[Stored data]
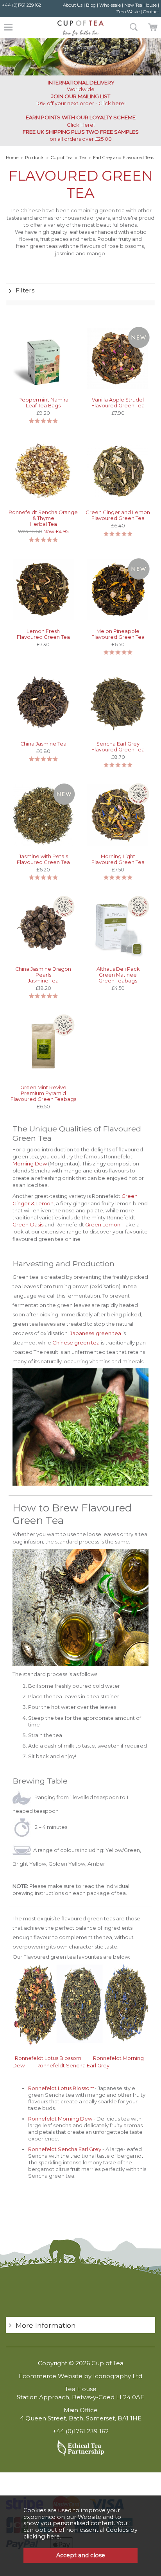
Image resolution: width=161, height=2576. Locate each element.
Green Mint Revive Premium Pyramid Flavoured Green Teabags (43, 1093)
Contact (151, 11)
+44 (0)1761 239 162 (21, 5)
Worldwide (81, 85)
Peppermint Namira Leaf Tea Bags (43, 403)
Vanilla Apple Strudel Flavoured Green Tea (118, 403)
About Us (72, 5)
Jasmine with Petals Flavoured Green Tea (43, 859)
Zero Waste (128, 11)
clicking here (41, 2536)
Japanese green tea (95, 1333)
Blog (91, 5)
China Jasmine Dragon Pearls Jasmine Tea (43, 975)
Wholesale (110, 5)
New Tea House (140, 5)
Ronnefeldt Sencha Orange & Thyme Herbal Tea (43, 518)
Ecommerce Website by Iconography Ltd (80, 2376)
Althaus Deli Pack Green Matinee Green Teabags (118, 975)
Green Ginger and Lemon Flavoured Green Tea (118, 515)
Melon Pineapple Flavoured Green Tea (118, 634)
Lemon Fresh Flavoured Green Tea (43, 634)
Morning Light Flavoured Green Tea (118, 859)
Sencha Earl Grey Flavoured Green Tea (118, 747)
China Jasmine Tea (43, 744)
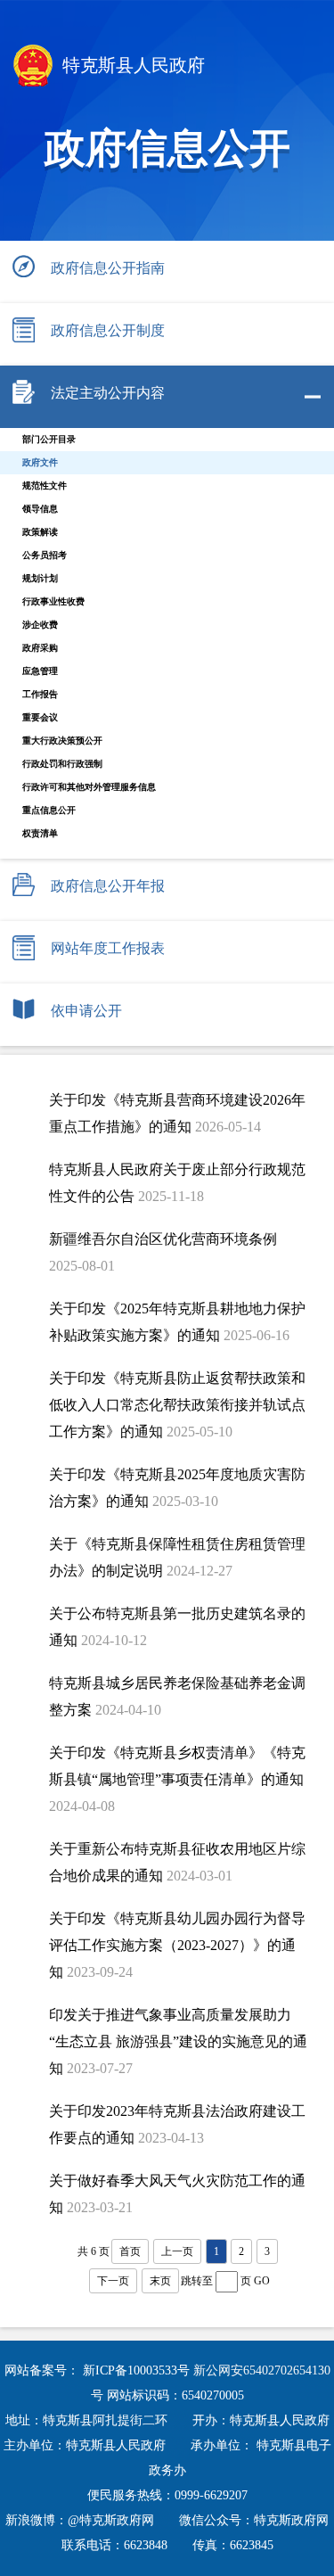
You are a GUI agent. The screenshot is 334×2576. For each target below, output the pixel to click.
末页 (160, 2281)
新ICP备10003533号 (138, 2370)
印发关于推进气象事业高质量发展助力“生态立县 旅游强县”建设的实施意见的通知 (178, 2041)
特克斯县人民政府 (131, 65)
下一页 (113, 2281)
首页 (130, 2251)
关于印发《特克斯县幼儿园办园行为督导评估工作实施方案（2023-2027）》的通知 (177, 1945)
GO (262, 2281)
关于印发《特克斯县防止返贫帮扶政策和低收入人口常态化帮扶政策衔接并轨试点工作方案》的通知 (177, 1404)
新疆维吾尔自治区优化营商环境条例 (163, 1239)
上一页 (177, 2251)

> TASK BRIEF: In the records above, how many lines contain the word "Jasmine"? Say only the number.

> YOUR RESPONSE: 3